近付くXデー
翌日の午後、各所を回って情報収集をして来た政光は、スマホで連絡を取り近所のファミレスへ義経と彩音の2人を呼び出した。
「アマツキツネ」事務所で連絡を受けた義経と彩音は各々少し時間を置き、事務作業中の弥生と愛流々に外出する旨を告げ、机で寝ている五月を横目に事務所を出て政光指定のファミレスへと向かった。
ランチタイムを過ぎ席の半数が埋まる程度の込み具合、3人は4人掛けの席に陣取り
『ドリンクバーで長居するって性に合わないんで、とりあえず何か注文して?』
事務所の近所の店舗に迷惑を掛けたくないのと、少しでも店にお金を落とそうとする政光にそう言われ、あまり食欲が湧かないと思いつつも彩音は単価のそこそこする、フルーツパフェを選び、義経と政光はフルーツあんみつを注文した。

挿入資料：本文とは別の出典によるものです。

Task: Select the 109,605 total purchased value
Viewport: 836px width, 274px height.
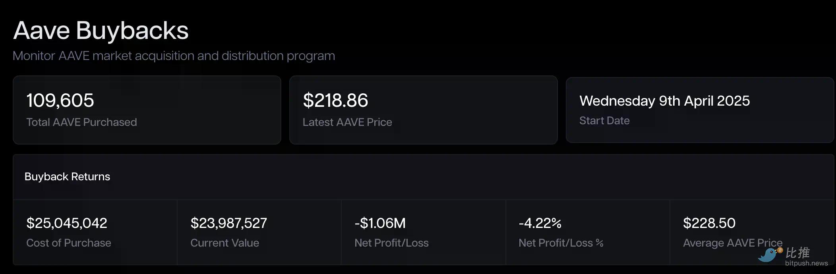Action: [x=60, y=100]
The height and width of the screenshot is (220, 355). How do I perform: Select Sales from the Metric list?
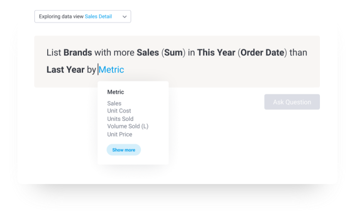114,103
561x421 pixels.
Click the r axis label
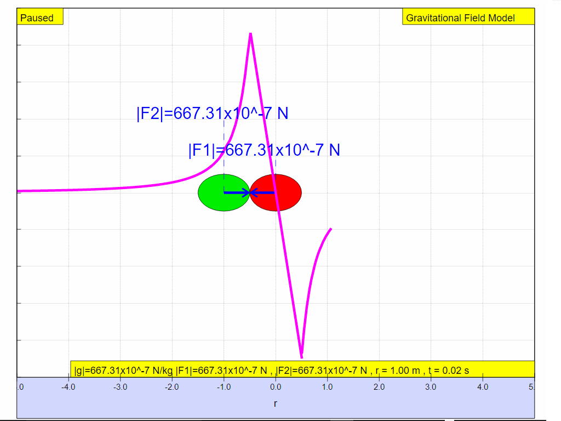(x=275, y=404)
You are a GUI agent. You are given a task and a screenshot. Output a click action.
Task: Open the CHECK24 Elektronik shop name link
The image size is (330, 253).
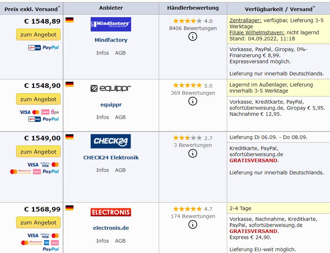(x=111, y=158)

「昨日、義経君から知らされた事も含め、裏付けを取って来たんだが。」
政光がそう告げ、座席に置いたバッグからファイルを取り出しテーブルに置いた。
ファイルは義経と彩音の分、2部用意されておりそれぞれ手に取り目を通す。
「ああ、時系列順でまとめてあるんですね、解りやすい。」
「姉さんが最初に養子に出された処から?こんな短時間で良く調べられましたね?」
「自分の足で歩いたんじゃ間に合わないからね、関係各所に然るべき人物に仲介して貰って同時に調べて貰ったんだ。」
そのファイルには弥生の人生における節目で何が起こったのかが記されていた。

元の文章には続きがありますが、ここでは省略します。